--- 掲載本文 ---

京都市の最北端に位置する左京区久多(くた)地域にしか咲かない花、北山友禅菊を初めて見に行きました。
京都市内から出発したのは土曜日の朝4時。夏の日差しを避けたかったのと、朝露をまとった北山友禅菊を撮影したかったのでなるべく人の少ない時間帯に到着することを目指しました。
山を越え、トンネルをいくつも抜けてさらに細い道を進んだのどかな田舎の集落の先に、薄紫色の花が咲く爽やかな風景が広がっていました。
到着したのは朝6時頃。行くのが大変な場所とはいえシーズン中なのでもう10人くらい本格的なカメラを持った方たちがいました。みなさんは何時起きなのでしょうか…
北山友禅菊が咲く久多へは簡単には行くことができません。なので今回現地で経験したことや情報をまとめました。
いつか行ってみたい方や、行くことを迷っている方の判断材料になれば幸いです。
記事の内容は2022年8月6日に北山友禅菊を訪れたときのものです。
北山友禅菊の観賞園(畑)はいくつかあり正式な名称がわかりません。
それぞれの観賞園の名称は適当です。合計7箇所ありますが、1箇所は知らなかったので行けていません。
インスタグラムに数多く投稿されている、茅葺き屋根と北山友禅菊が一緒に写っている場所を、この記事ではメインの観賞園と呼んでいます。
[ もくじ ]
北山友禅菊とは
ざっくりと言うなら薄紫色をした菊の花です。
北山友禅菊は京都市左京区久多地域に自生していた野生菊、チョウセンヨメナを京都大学などのチームが品種改良して1997年から栽培されています。
現在は観賞用として育てられており、ミレニアムブルーとナオミブルーという2つの品種があります。

--- 保存データ ---

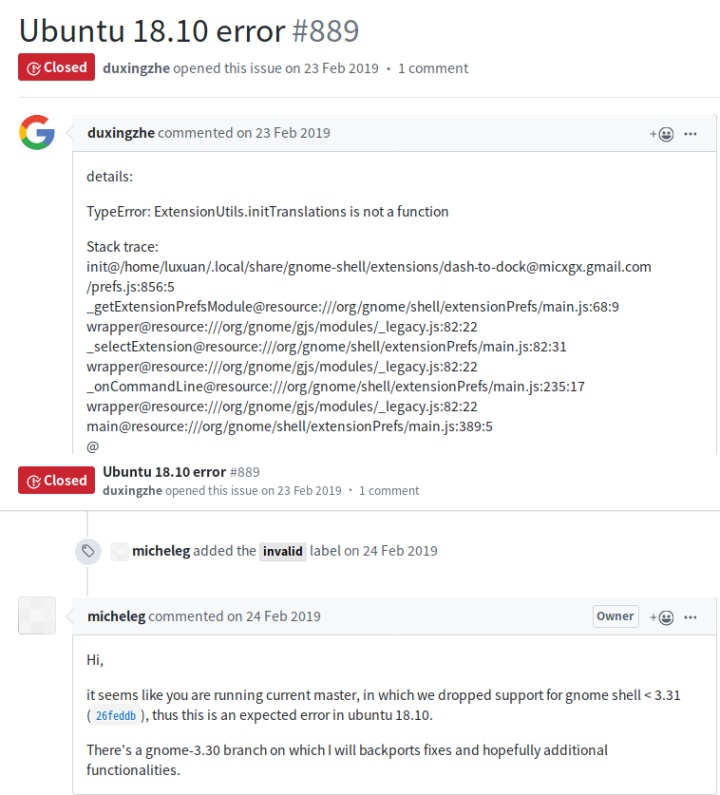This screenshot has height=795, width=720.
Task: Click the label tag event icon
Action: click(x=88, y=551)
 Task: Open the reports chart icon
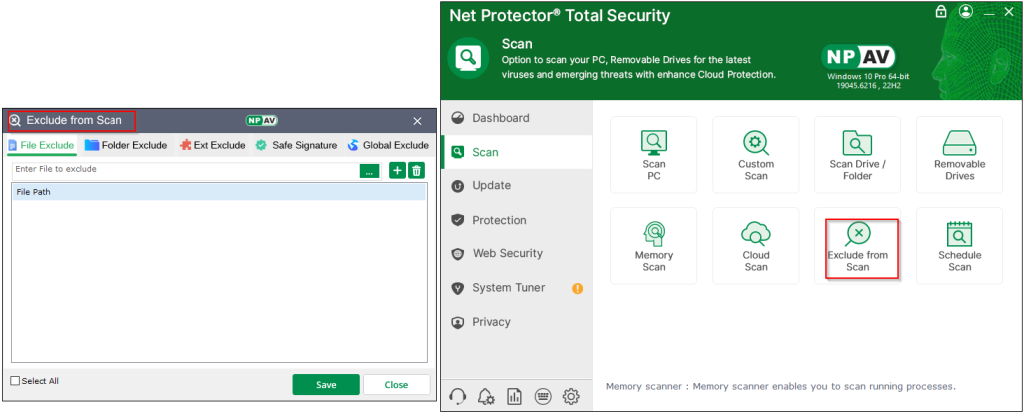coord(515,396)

---

§ **問題文**: 北山友禅菊の記事の「いつか行ってみたい方や、行くことを迷っている方の判断材料になれば幸いです。」から「なかったので行けていません。」までを、一字一句変えずに打ち直してください。 これらの項目は、北山友禅菊の記事とは別個の資料です。

§ **解答例**:
いつか行ってみたい方や、行くことを迷っている方の判断材料になれば幸いです。
記事の内容は2022年8月6日に北山友禅菊を訪れたときのものです。
北山友禅菊の観賞園(畑)はいくつかあり正式な名称がわかりません。
それぞれの観賞園の名称は適当です。合計7箇所ありますが、1箇所は知らなかったので行けていません。